▶ _What is expected_
Format the records as a Markdown table with the columns Row and Line. Start at the line containing "Task: Set orientation to 270 degrees", include every line through the end of the records, and leave out blank lines.

▶ _Records shown_
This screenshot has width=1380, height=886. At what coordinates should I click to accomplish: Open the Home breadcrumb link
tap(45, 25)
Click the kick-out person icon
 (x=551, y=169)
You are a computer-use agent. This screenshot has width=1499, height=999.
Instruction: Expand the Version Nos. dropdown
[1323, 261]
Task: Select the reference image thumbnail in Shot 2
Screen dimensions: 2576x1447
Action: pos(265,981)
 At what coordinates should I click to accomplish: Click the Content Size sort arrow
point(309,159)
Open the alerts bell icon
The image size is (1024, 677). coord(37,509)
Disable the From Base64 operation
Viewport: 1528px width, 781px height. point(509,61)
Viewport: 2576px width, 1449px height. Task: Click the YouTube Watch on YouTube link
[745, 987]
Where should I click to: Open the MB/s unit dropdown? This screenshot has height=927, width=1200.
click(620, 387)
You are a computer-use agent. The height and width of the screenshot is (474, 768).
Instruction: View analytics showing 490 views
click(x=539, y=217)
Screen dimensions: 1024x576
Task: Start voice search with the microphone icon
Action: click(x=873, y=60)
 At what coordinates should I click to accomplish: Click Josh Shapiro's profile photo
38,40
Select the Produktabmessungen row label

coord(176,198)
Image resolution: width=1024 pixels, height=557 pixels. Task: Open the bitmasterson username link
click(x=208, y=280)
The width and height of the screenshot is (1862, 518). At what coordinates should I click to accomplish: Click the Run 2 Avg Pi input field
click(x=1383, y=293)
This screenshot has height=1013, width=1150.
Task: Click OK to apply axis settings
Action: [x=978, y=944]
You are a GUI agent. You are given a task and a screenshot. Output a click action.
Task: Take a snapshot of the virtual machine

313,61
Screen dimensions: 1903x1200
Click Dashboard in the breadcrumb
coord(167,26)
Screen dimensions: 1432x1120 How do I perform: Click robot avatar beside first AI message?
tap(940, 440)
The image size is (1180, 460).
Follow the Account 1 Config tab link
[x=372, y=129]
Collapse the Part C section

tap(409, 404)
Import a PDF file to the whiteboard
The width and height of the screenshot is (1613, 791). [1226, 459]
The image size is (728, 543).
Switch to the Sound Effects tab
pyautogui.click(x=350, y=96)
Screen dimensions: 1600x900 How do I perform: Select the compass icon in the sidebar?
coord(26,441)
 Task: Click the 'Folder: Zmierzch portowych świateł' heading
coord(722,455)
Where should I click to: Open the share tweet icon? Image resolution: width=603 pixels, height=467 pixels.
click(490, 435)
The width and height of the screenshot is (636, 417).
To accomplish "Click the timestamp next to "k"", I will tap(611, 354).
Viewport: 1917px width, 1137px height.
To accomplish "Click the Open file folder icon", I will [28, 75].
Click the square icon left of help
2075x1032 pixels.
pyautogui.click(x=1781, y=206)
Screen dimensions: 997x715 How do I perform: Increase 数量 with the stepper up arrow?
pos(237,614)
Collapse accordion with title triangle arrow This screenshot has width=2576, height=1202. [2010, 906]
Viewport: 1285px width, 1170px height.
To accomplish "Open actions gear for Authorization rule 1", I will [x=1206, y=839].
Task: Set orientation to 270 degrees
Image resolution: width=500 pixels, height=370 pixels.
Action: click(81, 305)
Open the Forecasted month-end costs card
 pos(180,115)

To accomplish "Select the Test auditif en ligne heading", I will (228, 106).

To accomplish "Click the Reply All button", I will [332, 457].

▶ _Reply to the task_
| Row | Line |
|---|---|
| 1 | Task: Set orientation to 270 degrees |
| 2 | Image resolution: width=500 pixels, height=370 pixels. |
| 3 | Action: click(81, 305) |
| 4 | Open the Forecasted month-end costs card |
| 5 |  pos(180,115) |
| 6 | To accomplish "Select the Test auditif en ligne heading", I will (228, 106). |
| 7 | To accomplish "Click the Reply All button", I will [332, 457]. |